Using the material below, write out every entry exactly.
-------- INPUT MATERIAL
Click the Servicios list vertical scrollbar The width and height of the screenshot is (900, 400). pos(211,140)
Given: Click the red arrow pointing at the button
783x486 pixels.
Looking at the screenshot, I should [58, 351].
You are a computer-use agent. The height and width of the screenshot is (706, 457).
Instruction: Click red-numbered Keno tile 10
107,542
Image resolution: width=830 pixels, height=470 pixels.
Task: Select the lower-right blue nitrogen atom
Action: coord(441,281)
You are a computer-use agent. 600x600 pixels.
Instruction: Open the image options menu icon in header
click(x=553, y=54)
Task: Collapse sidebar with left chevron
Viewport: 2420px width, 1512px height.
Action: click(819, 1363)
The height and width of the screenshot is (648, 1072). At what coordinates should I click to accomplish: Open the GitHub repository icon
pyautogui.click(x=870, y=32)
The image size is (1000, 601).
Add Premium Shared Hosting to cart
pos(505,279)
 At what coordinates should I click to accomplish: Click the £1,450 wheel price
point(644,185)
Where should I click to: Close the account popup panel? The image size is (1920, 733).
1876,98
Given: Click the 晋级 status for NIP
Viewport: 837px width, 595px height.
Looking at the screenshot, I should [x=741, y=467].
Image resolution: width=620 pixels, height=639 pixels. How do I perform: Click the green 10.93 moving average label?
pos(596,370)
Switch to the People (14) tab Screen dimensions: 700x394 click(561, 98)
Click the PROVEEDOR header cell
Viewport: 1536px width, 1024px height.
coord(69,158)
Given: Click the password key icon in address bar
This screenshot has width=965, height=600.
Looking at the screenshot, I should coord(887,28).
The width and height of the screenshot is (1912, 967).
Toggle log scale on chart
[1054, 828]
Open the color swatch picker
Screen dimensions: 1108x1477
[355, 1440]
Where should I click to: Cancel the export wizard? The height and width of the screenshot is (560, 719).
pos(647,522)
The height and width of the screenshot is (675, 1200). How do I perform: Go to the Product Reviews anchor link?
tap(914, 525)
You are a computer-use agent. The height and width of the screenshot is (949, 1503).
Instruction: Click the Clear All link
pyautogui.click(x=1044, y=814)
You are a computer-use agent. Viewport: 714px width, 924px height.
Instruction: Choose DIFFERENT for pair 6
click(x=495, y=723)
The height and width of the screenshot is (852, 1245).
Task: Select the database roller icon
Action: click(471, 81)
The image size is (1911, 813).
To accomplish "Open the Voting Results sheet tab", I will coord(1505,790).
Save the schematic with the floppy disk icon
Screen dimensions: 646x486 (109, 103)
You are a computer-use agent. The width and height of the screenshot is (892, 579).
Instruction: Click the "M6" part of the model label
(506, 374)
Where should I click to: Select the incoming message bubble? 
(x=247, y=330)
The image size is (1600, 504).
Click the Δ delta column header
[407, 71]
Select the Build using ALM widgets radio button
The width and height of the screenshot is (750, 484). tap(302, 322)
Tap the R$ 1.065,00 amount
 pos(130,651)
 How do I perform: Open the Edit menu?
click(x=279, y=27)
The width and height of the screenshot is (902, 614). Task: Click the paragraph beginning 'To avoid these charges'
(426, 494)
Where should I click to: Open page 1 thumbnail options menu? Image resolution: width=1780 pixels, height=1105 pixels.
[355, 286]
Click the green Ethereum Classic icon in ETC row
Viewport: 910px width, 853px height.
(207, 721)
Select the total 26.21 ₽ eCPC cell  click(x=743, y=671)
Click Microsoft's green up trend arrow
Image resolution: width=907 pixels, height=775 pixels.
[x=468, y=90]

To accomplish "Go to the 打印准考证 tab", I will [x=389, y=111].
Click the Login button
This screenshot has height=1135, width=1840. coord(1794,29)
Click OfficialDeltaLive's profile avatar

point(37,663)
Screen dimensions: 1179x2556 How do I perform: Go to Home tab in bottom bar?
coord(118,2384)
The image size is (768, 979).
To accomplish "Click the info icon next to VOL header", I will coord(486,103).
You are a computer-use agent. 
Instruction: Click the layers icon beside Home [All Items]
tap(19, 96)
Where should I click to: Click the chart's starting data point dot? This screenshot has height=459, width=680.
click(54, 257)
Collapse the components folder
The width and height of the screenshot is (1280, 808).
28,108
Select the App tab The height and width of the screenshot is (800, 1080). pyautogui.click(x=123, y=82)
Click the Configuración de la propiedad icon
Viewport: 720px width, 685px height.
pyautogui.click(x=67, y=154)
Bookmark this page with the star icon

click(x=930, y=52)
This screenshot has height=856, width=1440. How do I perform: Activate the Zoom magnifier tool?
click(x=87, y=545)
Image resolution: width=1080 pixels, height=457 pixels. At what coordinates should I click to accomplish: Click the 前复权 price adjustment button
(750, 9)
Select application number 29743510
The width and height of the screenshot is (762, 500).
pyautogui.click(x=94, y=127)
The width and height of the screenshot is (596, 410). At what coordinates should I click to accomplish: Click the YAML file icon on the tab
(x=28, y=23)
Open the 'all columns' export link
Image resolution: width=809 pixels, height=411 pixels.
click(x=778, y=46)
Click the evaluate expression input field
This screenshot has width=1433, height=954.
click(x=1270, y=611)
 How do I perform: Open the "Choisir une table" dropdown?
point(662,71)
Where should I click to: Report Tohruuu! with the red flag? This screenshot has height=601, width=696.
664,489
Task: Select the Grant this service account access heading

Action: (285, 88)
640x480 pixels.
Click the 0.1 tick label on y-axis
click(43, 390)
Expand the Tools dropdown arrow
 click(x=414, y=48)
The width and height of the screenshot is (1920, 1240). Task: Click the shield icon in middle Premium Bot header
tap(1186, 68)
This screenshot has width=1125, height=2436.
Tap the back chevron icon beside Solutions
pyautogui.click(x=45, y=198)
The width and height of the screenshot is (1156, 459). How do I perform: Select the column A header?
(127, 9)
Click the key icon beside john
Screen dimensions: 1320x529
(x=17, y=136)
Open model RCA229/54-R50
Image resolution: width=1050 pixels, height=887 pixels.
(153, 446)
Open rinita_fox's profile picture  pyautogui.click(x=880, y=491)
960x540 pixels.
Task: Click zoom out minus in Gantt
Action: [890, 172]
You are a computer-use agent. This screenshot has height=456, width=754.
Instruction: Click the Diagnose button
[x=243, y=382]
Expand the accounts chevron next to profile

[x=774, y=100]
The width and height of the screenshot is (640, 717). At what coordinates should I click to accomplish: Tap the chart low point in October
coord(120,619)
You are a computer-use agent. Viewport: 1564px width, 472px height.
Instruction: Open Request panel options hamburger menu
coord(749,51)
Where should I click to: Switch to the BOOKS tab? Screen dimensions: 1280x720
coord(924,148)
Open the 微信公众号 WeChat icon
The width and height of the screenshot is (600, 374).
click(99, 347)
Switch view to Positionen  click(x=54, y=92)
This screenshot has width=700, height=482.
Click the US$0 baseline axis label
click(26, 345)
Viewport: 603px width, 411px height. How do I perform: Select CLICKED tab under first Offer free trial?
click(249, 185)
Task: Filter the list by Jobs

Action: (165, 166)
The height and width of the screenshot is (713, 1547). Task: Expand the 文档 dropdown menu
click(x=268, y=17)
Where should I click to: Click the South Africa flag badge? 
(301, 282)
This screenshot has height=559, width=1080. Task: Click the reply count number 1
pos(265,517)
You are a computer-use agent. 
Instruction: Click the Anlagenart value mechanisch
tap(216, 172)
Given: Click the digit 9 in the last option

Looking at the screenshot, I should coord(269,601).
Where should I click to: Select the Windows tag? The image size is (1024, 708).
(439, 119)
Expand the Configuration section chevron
----------------
SOLUTION
Click the Servicios list vertical scrollbar The width and height of the screenshot is (900, 400). pos(211,140)
Given: Click the red arrow pointing at the button
783x486 pixels.
Looking at the screenshot, I should [58, 351].
You are a computer-use agent. The height and width of the screenshot is (706, 457).
Instruction: Click red-numbered Keno tile 10
107,542
Image resolution: width=830 pixels, height=470 pixels.
Task: Select the lower-right blue nitrogen atom
Action: coord(441,281)
You are a computer-use agent. 600x600 pixels.
Instruction: Open the image options menu icon in header
click(x=553, y=54)
Task: Collapse sidebar with left chevron
Viewport: 2420px width, 1512px height.
Action: click(819, 1363)
The height and width of the screenshot is (648, 1072). At what coordinates should I click to accomplish: Open the GitHub repository icon
pyautogui.click(x=870, y=32)
The image size is (1000, 601).
Add Premium Shared Hosting to cart
pos(505,279)
 At what coordinates should I click to accomplish: Click the £1,450 wheel price
point(644,185)
Where should I click to: Close the account popup panel? The image size is (1920, 733).
1876,98
Given: Click the 晋级 status for NIP
Viewport: 837px width, 595px height.
Looking at the screenshot, I should [x=741, y=467].
Image resolution: width=620 pixels, height=639 pixels. How do I perform: Click the green 10.93 moving average label?
pos(596,370)
Switch to the People (14) tab Screen dimensions: 700x394 click(561, 98)
Click the PROVEEDOR header cell
Viewport: 1536px width, 1024px height.
coord(69,158)
Given: Click the password key icon in address bar
This screenshot has width=965, height=600.
Looking at the screenshot, I should coord(887,28).
The width and height of the screenshot is (1912, 967).
Toggle log scale on chart
[1054, 828]
Open the color swatch picker
Screen dimensions: 1108x1477
[355, 1440]
Where should I click to: Cancel the export wizard? The height and width of the screenshot is (560, 719).
pos(647,522)
The height and width of the screenshot is (675, 1200). How do I perform: Go to the Product Reviews anchor link?
tap(914, 525)
You are a computer-use agent. The height and width of the screenshot is (949, 1503).
Instruction: Click the Clear All link
pyautogui.click(x=1044, y=814)
You are a computer-use agent. Viewport: 714px width, 924px height.
Instruction: Choose DIFFERENT for pair 6
click(x=495, y=723)
The height and width of the screenshot is (852, 1245).
Task: Select the database roller icon
Action: click(471, 81)
The image size is (1911, 813).
To accomplish "Open the Voting Results sheet tab", I will coord(1505,790).
Save the schematic with the floppy disk icon
Screen dimensions: 646x486 (109, 103)
You are a computer-use agent. The width and height of the screenshot is (892, 579).
Instruction: Click the "M6" part of the model label
(506, 374)
Where should I click to: Select the incoming message bubble? 
(x=247, y=330)
The image size is (1600, 504).
Click the Δ delta column header
[407, 71]
Select the Build using ALM widgets radio button
The width and height of the screenshot is (750, 484). tap(302, 322)
Tap the R$ 1.065,00 amount
 pos(130,651)
 How do I perform: Open the Edit menu?
click(x=279, y=27)
The width and height of the screenshot is (902, 614). Task: Click the paragraph beginning 'To avoid these charges'
(426, 494)
Where should I click to: Open page 1 thumbnail options menu? Image resolution: width=1780 pixels, height=1105 pixels.
[355, 286]
Click the green Ethereum Classic icon in ETC row
Viewport: 910px width, 853px height.
(207, 721)
Select the total 26.21 ₽ eCPC cell  click(x=743, y=671)
Click Microsoft's green up trend arrow
Image resolution: width=907 pixels, height=775 pixels.
[x=468, y=90]

To accomplish "Go to the 打印准考证 tab", I will [x=389, y=111].
Click the Login button
This screenshot has height=1135, width=1840. coord(1794,29)
Click OfficialDeltaLive's profile avatar

point(37,663)
Screen dimensions: 1179x2556 How do I perform: Go to Home tab in bottom bar?
coord(118,2384)
The image size is (768, 979).
To accomplish "Click the info icon next to VOL header", I will coord(486,103).
You are a computer-use agent. 
Instruction: Click the layers icon beside Home [All Items]
tap(19, 96)
Where should I click to: Click the chart's starting data point dot? This screenshot has height=459, width=680.
click(54, 257)
Collapse the components folder
The width and height of the screenshot is (1280, 808).
28,108
Select the App tab The height and width of the screenshot is (800, 1080). pyautogui.click(x=123, y=82)
Click the Configuración de la propiedad icon
Viewport: 720px width, 685px height.
pyautogui.click(x=67, y=154)
Bookmark this page with the star icon

click(x=930, y=52)
This screenshot has height=856, width=1440. How do I perform: Activate the Zoom magnifier tool?
click(x=87, y=545)
Image resolution: width=1080 pixels, height=457 pixels. At what coordinates should I click to accomplish: Click the 前复权 price adjustment button
(750, 9)
Select application number 29743510
The width and height of the screenshot is (762, 500).
pyautogui.click(x=94, y=127)
The width and height of the screenshot is (596, 410). At what coordinates should I click to accomplish: Click the YAML file icon on the tab
(x=28, y=23)
Open the 'all columns' export link
Image resolution: width=809 pixels, height=411 pixels.
click(x=778, y=46)
Click the evaluate expression input field
This screenshot has width=1433, height=954.
click(x=1270, y=611)
 How do I perform: Open the "Choisir une table" dropdown?
point(662,71)
Where should I click to: Report Tohruuu! with the red flag? This screenshot has height=601, width=696.
664,489
Task: Select the Grant this service account access heading

Action: (285, 88)
640x480 pixels.
Click the 0.1 tick label on y-axis
click(43, 390)
Expand the Tools dropdown arrow
 click(x=414, y=48)
The width and height of the screenshot is (1920, 1240). Task: Click the shield icon in middle Premium Bot header
tap(1186, 68)
This screenshot has width=1125, height=2436.
Tap the back chevron icon beside Solutions
pyautogui.click(x=45, y=198)
The width and height of the screenshot is (1156, 459). How do I perform: Select the column A header?
(127, 9)
Click the key icon beside john
Screen dimensions: 1320x529
(x=17, y=136)
Open model RCA229/54-R50
Image resolution: width=1050 pixels, height=887 pixels.
(153, 446)
Open rinita_fox's profile picture  pyautogui.click(x=880, y=491)
960x540 pixels.
Task: Click zoom out minus in Gantt
Action: [890, 172]
You are a computer-use agent. This screenshot has height=456, width=754.
Instruction: Click the Diagnose button
[x=243, y=382]
Expand the accounts chevron next to profile

[x=774, y=100]
The width and height of the screenshot is (640, 717). At what coordinates should I click to accomplish: Tap the chart low point in October
coord(120,619)
You are a computer-use agent. Viewport: 1564px width, 472px height.
Instruction: Open Request panel options hamburger menu
coord(749,51)
Where should I click to: Switch to the BOOKS tab? Screen dimensions: 1280x720
coord(924,148)
Open the 微信公众号 WeChat icon
The width and height of the screenshot is (600, 374).
click(99, 347)
Switch view to Positionen  click(x=54, y=92)
This screenshot has width=700, height=482.
Click the US$0 baseline axis label
click(26, 345)
Viewport: 603px width, 411px height. How do I perform: Select CLICKED tab under first Offer free trial?
click(249, 185)
Task: Filter the list by Jobs

Action: (165, 166)
The height and width of the screenshot is (713, 1547). Task: Expand the 文档 dropdown menu
click(x=268, y=17)
Where should I click to: Click the South Africa flag badge? 
(301, 282)
This screenshot has height=559, width=1080. Task: Click the reply count number 1
pos(265,517)
You are a computer-use agent. 
Instruction: Click the Anlagenart value mechanisch
tap(216, 172)
Given: Click the digit 9 in the last option

Looking at the screenshot, I should coord(269,601).
Where should I click to: Select the Windows tag? The image size is (1024, 708).
(439, 119)
Expand the Configuration section chevron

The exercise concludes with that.